It is none the less the case that McGuinness was in the forefront of the push within the IRA to bring terror to an end.  He carried more weight within the organisation that the co-face of Sinn Fein, Gerry Adams.  It has even been claimed that he became a British agent, although those pushing the allegation have largely been former IRA members opposed to the settlement in Northern Ireland.  It is certainly significant that violence in Londonderry eased before violence in Belfast or, say, Tyrone: soldiers in much of the province were still wearing helmets when those in the city had been able safely to downgrade to berets.  And so it is that the former terrorist godather became the Queen’s second Minister in Northern Ireland – precisely because the IRA base had confidence that he would push hard for republican interests within a democratic framework.
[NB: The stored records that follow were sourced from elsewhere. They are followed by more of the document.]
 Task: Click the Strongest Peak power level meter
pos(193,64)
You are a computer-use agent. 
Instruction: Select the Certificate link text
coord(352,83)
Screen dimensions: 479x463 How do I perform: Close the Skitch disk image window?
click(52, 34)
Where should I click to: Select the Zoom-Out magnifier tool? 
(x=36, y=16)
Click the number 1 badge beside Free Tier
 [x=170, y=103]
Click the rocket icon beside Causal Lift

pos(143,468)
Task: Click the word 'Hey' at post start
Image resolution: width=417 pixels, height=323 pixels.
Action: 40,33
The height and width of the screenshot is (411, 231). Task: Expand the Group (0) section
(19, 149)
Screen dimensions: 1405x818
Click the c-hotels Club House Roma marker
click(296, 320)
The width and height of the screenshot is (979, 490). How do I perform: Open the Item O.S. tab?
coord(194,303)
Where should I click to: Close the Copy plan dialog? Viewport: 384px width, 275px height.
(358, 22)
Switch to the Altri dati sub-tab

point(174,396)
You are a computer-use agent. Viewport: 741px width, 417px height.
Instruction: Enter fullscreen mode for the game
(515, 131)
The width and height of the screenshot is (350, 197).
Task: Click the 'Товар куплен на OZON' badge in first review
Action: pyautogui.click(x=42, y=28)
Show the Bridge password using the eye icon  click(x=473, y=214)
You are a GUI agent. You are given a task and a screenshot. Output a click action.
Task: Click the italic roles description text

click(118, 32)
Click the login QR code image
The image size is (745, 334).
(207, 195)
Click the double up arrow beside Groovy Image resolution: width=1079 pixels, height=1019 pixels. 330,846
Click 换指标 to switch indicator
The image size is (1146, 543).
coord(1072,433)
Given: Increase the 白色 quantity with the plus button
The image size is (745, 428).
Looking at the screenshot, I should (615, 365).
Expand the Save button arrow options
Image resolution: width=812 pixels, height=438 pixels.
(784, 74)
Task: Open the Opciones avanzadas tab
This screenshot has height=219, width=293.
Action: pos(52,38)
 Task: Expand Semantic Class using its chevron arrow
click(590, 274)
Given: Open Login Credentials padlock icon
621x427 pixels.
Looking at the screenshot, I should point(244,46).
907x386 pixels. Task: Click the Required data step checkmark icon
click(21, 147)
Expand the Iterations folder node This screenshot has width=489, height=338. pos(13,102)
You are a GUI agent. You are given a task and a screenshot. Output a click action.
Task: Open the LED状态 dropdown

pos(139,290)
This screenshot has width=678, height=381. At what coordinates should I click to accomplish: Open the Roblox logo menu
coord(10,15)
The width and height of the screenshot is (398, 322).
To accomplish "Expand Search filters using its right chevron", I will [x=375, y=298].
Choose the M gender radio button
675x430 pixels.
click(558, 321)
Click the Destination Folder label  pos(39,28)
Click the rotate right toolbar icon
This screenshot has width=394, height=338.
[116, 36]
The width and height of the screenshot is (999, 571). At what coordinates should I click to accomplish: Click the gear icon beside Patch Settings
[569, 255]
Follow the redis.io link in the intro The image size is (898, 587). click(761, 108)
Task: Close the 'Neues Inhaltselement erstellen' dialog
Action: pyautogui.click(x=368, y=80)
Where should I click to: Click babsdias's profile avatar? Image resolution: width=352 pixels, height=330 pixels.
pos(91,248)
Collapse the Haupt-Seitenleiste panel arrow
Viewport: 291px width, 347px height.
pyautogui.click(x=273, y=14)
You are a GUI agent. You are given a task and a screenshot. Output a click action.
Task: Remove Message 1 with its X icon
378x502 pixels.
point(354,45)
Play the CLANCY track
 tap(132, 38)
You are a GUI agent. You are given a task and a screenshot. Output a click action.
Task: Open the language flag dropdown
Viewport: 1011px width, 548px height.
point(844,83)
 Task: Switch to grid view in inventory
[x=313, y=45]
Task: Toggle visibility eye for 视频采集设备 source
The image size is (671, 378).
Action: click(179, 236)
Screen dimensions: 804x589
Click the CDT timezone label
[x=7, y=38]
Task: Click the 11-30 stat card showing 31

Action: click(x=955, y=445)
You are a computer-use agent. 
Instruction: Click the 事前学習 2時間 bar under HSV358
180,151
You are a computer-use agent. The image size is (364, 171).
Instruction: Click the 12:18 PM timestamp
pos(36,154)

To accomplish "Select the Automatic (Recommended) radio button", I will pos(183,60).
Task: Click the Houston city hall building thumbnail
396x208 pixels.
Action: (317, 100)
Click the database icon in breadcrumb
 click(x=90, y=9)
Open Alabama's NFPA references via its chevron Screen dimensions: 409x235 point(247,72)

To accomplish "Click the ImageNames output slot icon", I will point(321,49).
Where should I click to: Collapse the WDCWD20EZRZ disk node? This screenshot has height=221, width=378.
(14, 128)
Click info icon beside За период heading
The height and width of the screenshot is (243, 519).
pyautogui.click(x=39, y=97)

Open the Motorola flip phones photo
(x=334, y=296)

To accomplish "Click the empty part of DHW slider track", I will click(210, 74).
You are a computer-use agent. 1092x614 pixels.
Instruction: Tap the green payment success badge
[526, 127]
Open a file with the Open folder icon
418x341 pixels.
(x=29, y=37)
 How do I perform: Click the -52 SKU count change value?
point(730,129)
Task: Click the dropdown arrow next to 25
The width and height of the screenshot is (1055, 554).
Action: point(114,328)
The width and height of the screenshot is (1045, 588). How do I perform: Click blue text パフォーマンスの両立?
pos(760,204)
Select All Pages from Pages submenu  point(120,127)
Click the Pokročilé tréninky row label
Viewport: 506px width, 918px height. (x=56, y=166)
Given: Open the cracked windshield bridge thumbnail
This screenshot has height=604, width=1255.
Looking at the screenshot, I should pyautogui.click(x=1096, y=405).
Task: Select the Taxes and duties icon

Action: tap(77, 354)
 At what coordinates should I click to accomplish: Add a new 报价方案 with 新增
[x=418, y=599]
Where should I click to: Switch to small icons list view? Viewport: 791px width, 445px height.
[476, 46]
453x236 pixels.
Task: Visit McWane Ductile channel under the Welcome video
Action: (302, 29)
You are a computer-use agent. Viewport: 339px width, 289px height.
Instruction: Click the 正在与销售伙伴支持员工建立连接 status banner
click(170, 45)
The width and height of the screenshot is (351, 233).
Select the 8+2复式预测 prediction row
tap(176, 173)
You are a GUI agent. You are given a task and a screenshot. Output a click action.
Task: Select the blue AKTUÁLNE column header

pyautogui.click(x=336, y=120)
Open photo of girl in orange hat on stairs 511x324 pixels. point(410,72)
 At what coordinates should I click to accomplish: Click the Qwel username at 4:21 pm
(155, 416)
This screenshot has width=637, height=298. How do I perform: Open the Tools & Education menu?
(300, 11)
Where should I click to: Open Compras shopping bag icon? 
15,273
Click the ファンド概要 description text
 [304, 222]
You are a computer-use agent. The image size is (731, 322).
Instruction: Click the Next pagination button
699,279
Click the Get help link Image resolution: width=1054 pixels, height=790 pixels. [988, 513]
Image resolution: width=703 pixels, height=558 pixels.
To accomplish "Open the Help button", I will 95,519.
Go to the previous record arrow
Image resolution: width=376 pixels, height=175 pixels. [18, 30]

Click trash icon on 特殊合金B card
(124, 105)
“I am an unapologetic Irish republican and I value very much the contribution Queen Elizabeth has made to the peace process and to reconciliation,” he said after what turned out to be his final meeting with her.  Had his health not faded, and there been a different First Minister than Arlene Foster in place, Northern Ireland’s government might not have collapsed recently: he had excellent working relations with Ian Paisley and good ones with Peter Robinson.  Unionist politicians in Westminster and the province found him straightforward to deal with, an effective colleague, and skilled at keeping Northern Ireland’s political show on the road.  Was it necessary for its government to be divided up between the DUP and Sinn Fein in the first place?  Did Tony Blair strengthen sectarianism by concessions to republicans – thus destroying the moderate partnership of the UUP’s David Trimble and the SDLP’s Seamus Mallon?

The answers will depend on the perspective of those giving them.  What can safely be said is that McGuinness concluded that the armalite, far from helping Sinn Fein pile up votes at the ballot box, had become an obstacle to it doing so.  Whether he believed that republicanism could better achieve its aim of a United Ireland by democratic means, or privately came to the view that Northern Ireland’s nationalists had been right all along in believing so, is unknown to others than his close family and circle.  Either way, he took the journey that many a terrorist leader has taken before him.  And so it was that the butcher’s apprentice who “had engaged in paramilitary activity” on the day of Bloody Sunday (in the words of the Savile Report) became, 40 or so years on, the white-tie clad Minister at a Windsor Castle banquet, all present and correct for the toast to the Queen.